We have to break the coupling between the words “Islam” and “violence”.  Each time the phrase “Islamic State” or “Islamic terrorists”, or any similar variant is used, consciously or subconsciously it leads to a mistaken association between acts of violence and the Islamic faith.

It is time to change the words we use and break this association.  Quite simply those who perpetrate these terrible acts of violence are hate-full terrorists who seek to establish a Hate State.  What ever they may claim, they are simply people full of hate and they should not be dignified with an association with any religion.

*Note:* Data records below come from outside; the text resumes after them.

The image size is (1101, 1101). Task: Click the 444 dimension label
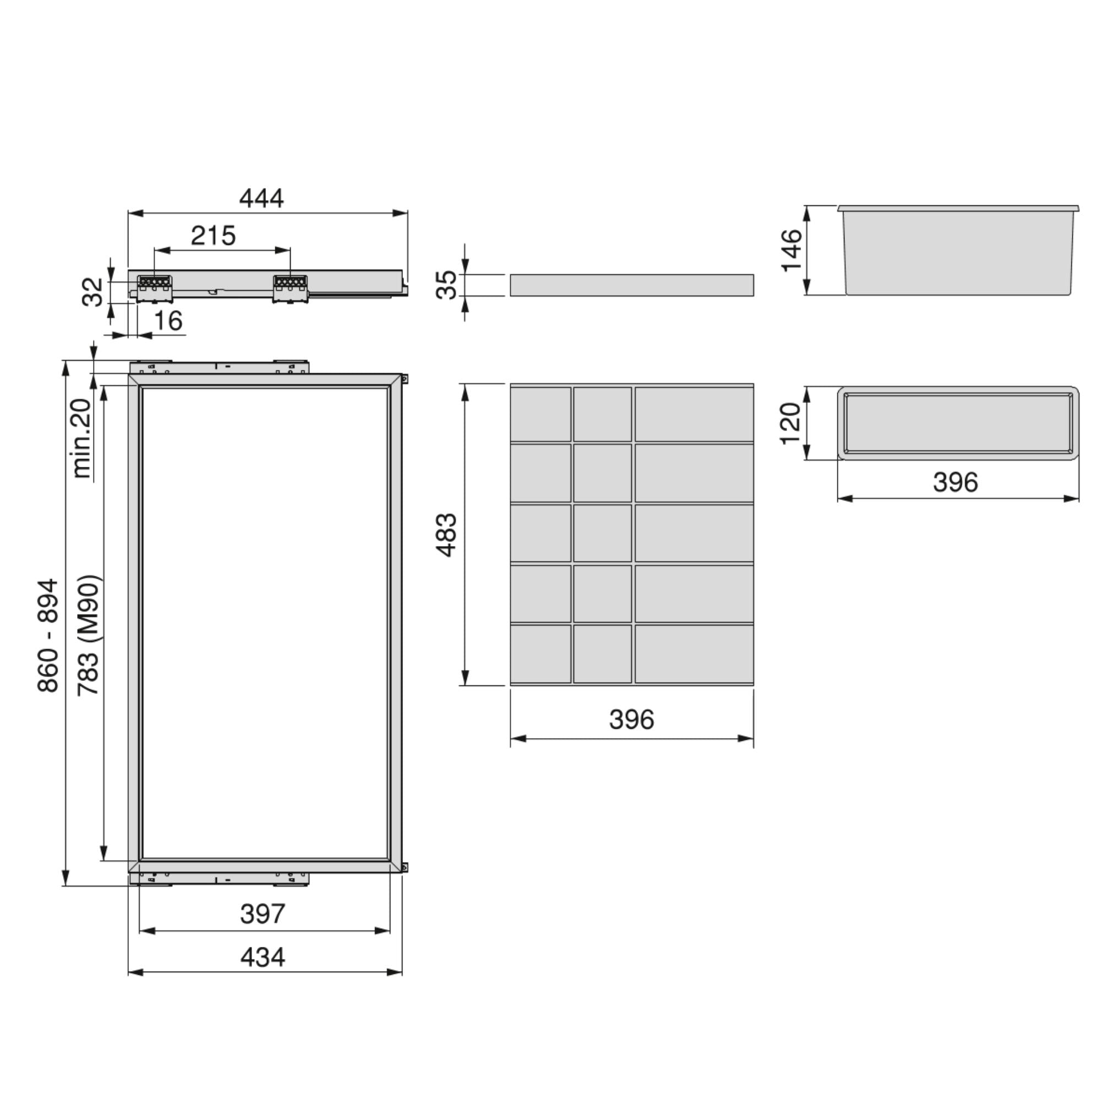(x=261, y=198)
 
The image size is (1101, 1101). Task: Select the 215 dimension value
(x=213, y=236)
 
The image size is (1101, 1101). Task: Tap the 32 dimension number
(x=93, y=292)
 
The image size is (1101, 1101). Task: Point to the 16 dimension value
(x=168, y=321)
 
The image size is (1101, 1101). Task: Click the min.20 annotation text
(x=82, y=438)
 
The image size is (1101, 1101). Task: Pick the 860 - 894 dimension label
(x=48, y=635)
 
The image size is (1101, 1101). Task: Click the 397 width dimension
(x=262, y=914)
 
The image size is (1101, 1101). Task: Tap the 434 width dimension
(x=262, y=957)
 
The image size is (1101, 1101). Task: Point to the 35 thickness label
(x=447, y=285)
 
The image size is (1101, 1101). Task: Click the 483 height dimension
(x=447, y=535)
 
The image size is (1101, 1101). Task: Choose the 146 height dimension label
(x=792, y=250)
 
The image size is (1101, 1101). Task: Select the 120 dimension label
(x=791, y=423)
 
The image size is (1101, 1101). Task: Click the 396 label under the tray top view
(x=955, y=482)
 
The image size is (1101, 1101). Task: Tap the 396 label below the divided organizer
(x=631, y=719)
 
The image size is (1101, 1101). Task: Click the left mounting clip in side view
(x=155, y=288)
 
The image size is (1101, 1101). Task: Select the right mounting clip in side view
(x=290, y=288)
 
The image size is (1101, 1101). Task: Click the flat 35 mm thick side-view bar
(x=631, y=285)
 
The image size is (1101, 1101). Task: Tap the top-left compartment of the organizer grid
(x=540, y=414)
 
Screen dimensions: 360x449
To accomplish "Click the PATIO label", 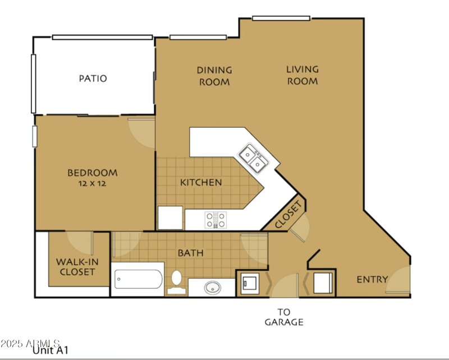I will [93, 79].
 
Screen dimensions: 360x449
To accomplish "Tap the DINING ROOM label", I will [214, 76].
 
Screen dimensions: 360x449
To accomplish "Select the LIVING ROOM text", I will [303, 75].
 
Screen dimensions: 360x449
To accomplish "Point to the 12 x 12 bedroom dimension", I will [93, 183].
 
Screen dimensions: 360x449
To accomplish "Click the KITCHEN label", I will [201, 182].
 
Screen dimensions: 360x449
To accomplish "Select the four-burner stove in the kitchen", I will [216, 219].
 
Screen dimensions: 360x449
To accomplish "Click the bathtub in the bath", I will [138, 279].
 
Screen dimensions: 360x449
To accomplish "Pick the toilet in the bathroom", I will [176, 281].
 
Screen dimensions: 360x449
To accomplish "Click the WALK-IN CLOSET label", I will [75, 266].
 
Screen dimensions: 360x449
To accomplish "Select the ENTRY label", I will [372, 279].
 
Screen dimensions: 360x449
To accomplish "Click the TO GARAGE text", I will [284, 317].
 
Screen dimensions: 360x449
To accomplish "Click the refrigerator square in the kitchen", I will [170, 218].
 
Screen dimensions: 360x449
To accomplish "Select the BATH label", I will [190, 253].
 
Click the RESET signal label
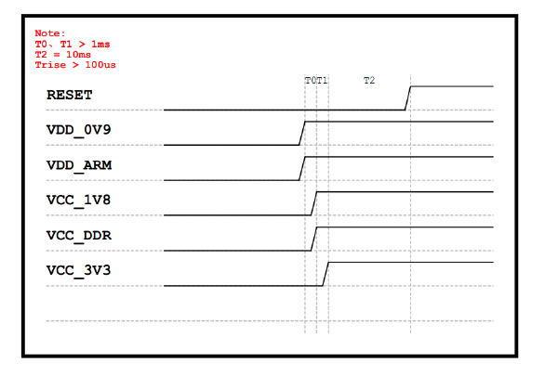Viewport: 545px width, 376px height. tap(70, 95)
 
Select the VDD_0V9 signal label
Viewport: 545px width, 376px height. tap(78, 130)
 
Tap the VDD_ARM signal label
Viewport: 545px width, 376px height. tap(79, 165)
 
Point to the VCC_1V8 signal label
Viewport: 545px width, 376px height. tap(78, 201)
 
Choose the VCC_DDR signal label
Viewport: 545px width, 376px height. tap(79, 236)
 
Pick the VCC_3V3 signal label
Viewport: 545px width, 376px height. tap(78, 270)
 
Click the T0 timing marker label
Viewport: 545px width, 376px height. tap(311, 81)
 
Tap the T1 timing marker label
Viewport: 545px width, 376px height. tap(322, 81)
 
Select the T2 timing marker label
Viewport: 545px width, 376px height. tap(369, 81)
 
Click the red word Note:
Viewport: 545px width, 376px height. tap(50, 33)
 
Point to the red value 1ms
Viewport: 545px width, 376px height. tap(100, 44)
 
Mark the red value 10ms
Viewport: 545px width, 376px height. tap(78, 55)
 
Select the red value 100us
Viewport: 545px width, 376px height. tap(100, 65)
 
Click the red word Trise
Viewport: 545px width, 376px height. tap(50, 65)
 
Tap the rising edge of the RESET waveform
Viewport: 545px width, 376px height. tap(407, 98)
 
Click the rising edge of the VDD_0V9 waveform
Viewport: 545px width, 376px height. tap(302, 133)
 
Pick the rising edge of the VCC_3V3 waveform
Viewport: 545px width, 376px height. tap(326, 274)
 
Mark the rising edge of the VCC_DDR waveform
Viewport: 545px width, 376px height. tap(313, 239)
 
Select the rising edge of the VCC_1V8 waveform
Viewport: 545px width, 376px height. tap(313, 203)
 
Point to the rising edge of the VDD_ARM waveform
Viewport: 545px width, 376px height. tap(302, 169)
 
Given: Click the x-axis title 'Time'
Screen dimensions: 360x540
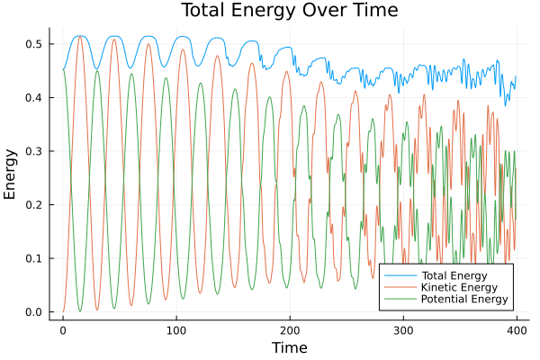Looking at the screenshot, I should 289,347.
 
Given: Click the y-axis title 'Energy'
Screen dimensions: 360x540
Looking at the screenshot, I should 11,177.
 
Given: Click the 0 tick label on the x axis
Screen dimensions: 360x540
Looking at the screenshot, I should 63,329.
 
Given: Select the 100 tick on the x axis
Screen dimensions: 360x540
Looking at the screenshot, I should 176,329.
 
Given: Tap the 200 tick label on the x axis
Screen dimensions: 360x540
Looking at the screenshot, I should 290,329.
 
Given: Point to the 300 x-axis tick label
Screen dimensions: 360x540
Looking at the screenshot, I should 402,329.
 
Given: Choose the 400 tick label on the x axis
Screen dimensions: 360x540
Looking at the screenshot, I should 516,329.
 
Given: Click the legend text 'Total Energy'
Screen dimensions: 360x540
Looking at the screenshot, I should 454,274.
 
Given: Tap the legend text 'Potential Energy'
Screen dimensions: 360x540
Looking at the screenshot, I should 464,299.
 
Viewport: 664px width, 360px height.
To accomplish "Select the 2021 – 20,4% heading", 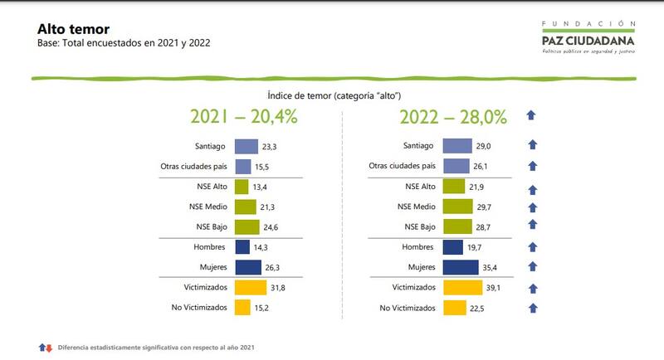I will pos(243,117).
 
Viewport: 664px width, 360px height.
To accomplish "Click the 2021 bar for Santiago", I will pos(247,146).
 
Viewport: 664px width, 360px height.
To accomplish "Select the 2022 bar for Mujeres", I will pos(461,267).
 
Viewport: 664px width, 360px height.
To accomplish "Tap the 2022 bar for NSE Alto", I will pos(454,187).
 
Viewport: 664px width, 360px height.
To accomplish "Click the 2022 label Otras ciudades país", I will pos(402,167).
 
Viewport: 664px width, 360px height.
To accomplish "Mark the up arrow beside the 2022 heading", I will pos(532,116).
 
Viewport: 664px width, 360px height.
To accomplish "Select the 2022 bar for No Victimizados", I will pos(455,308).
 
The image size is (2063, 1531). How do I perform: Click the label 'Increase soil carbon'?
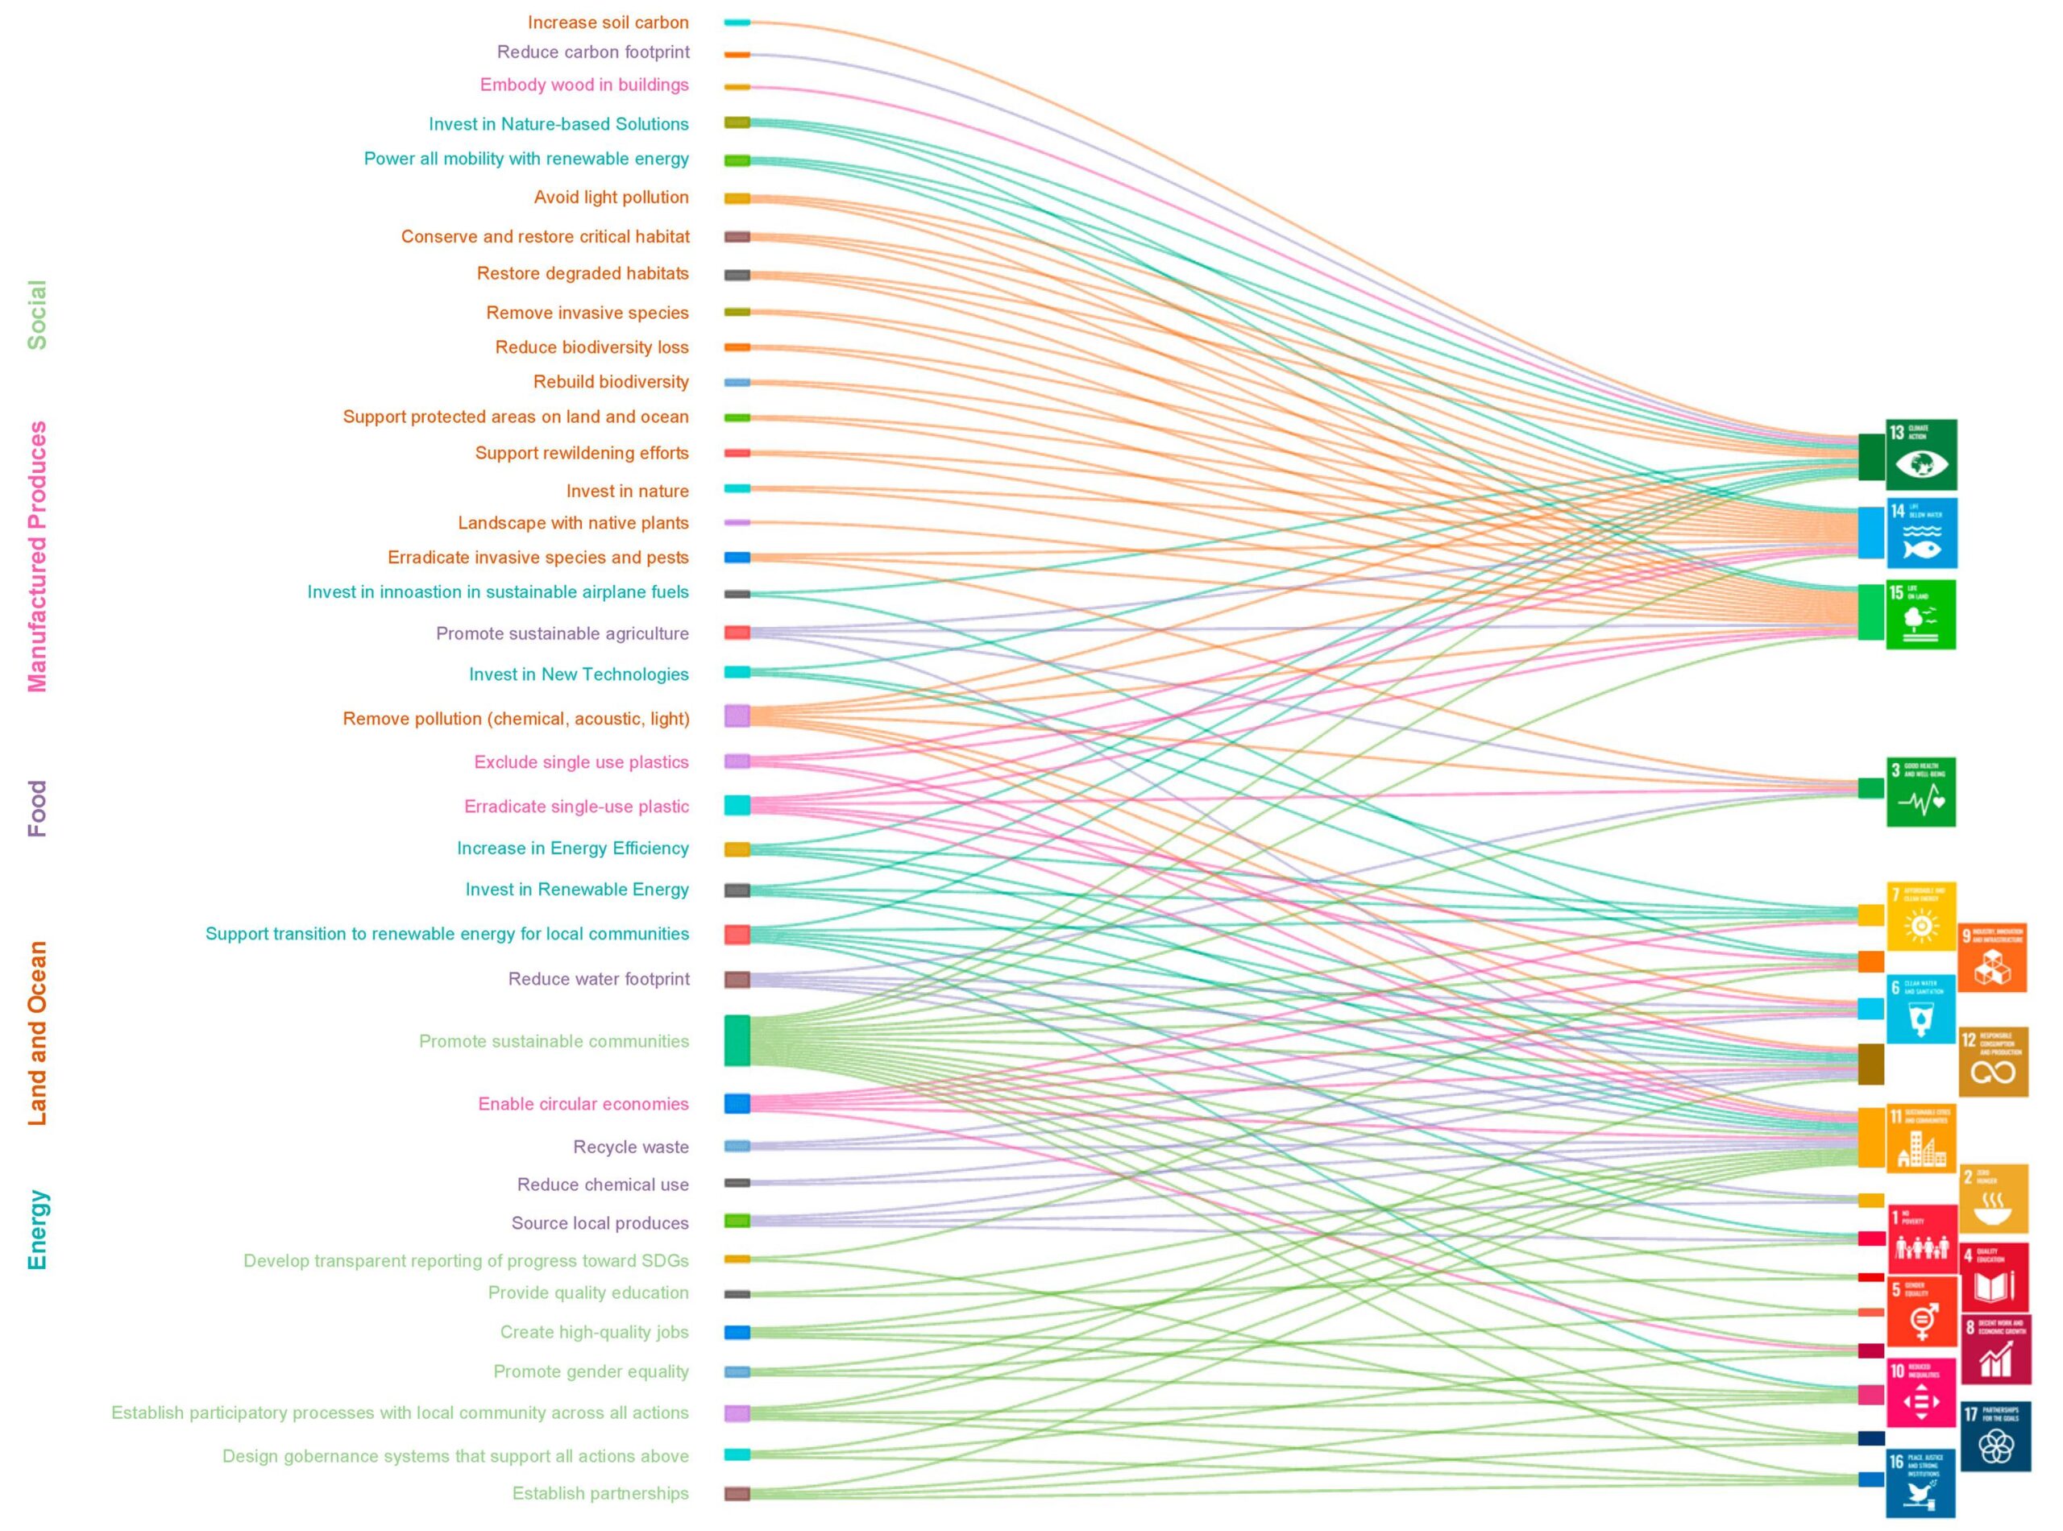(x=608, y=23)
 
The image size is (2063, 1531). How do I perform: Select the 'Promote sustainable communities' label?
(x=554, y=1041)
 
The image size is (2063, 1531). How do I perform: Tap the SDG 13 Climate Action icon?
(x=1921, y=454)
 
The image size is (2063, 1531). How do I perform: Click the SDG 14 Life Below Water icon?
(x=1921, y=533)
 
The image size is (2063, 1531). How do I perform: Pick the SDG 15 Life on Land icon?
(x=1920, y=615)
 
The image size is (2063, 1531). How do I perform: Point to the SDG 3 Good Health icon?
(x=1920, y=791)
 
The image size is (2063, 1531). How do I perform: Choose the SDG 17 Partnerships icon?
(x=1995, y=1437)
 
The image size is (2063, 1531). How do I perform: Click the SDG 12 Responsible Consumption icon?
(x=1993, y=1061)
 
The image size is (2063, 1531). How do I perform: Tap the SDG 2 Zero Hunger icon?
(x=1995, y=1198)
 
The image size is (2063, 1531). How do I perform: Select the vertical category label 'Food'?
(x=37, y=808)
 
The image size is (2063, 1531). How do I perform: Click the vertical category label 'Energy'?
(x=37, y=1230)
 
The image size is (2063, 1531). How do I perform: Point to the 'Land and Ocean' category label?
(x=37, y=1033)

This present expression of Hate State is just one in a long line throughout history of different political and religious movements who have sought to define themselves by uniting people in a common hatred of the “other”.  In seeking to defend what is seen as the “right”, the “other” becomes reduced to an impersonal “it” that can be killed and brutalised because they are of no worth; the bond of a shared humanity is broken.  Religion just becomes a flimsy garment worn to hide a very unreligious and naked hatred. So a man can walk onto a beach, open fire, and believe that this is good…

At times we can all fall prey to reducing the “other” to an impersonal “them”, even occasionally to an “it”, especially when another says or does something that we strongly disagree with or which causes us offence.  A sense of anger or injustice can be good and valued human emotions, but the moment it slips into hate, the essential bond of our shared humanity becomes damaged and things risk spinning out of control.

For the sake of all true Muslims we need to consciously uncouple this association between Islam and violence.  And in our own response to these, and no doubt future atrocities, we have to avoid responding to hate with more hate.  It is in the bonds of friendship currently being forged between tourists and local Tunisians that the purveyors of hate will be finally overcome.